India’s Bonds Rally as Low Inflation Spurs Rate-Cut Speculation

India’s bonds rallied, pushing the 10-year yield to a 13-month low, on speculation slower inflation amid a drop in global crude oil prices will allow the central bank to cut borrowing costs.

The nation imports about 80 percent of its oil needs and a 23 percent slump in Brent crude since the end of June has contributed to consumer prices rising at the slowest pace since 2012. Indian Oil Corporation Ltd. said last week it will reduce the retail gasoline prices effective from today.

The yield on the 8.4 percent sovereign notes due July 2024 fell two basis points, or 0.02 percentage point, to close at 8.26 percent in Mumbai, the lowest level for benchmark 10-year debt since September 2013, according to prices from the central bank’s trading system.

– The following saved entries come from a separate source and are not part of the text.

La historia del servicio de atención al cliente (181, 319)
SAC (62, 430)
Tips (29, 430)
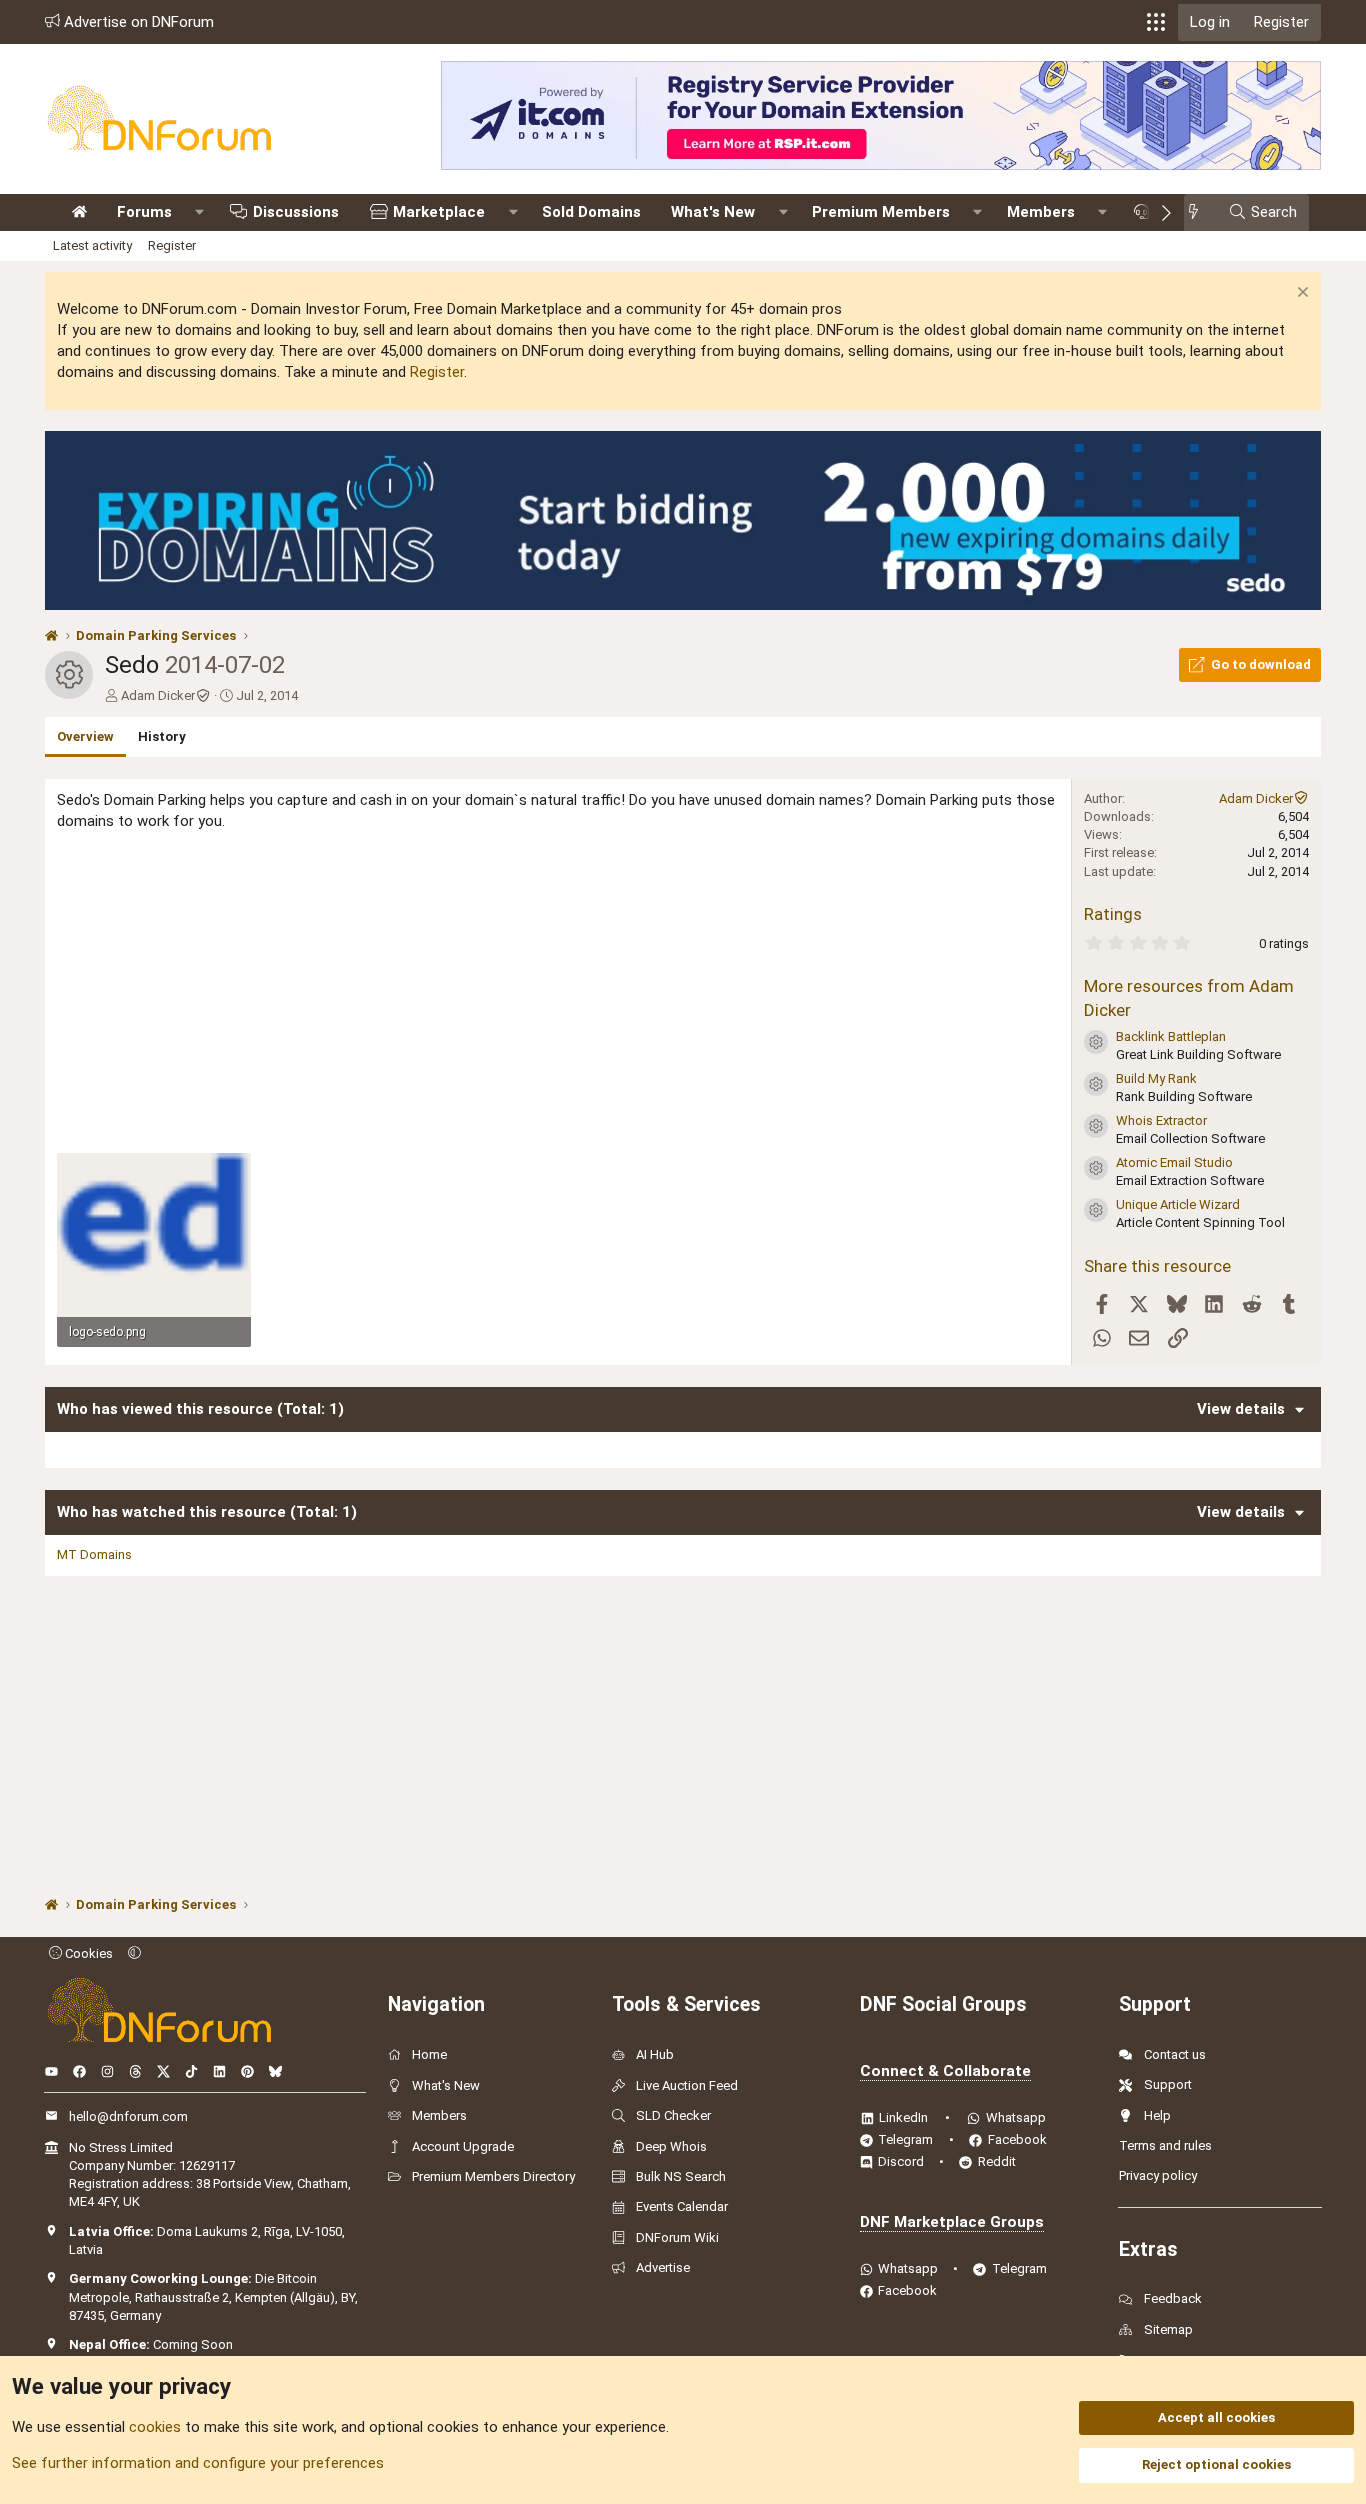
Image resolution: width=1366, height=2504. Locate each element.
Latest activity (92, 245)
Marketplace (439, 212)
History (162, 736)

“The drop in commodity prices is giving the overall comfort that inflation will be under control,” said Harish Agarwal, a fixed-income trader at FirstRand Ltd. in Mumbai. “The markets are positioning for a rate cut early next year.”

The yield had dropped to as low as 8.22 percent during the session and pared gains after the central bank announced conducting open-market sales of bonds worth 100 billion rupees ($1.6 billion), the RBI said in a statement.

Reserve Bank of India Governor Raghuram Rajan has kept the benchmark repurchase rate at 8 percent after three increases from September 2013 through January. With inflation stabilizing, it’s time to start reducing borrowing costs, Finance Minister Arun Jaitley said in an interview with the Times of India newspaper published Oct. 25.

An index of consumer prices rose to 6.46 percent from a year earlier in September, official data show.

One-year interest-rate swaps, derivative contracts used to guard against swings in funding costs, fell six basis points to 8.05 percent, according to data compiled by Bloomberg. The rupee slipped less than 0.1 percent to 61.4150 per dollar, according to prices from local banks compiled by Bloomberg.

Three-month offshore non-deliverable forwards in the rupee were little changed at 62.26 per dollar. Forwards are agreements to buy or sell assets at a set price and date, and non-deliverable contracts are settled in dollars.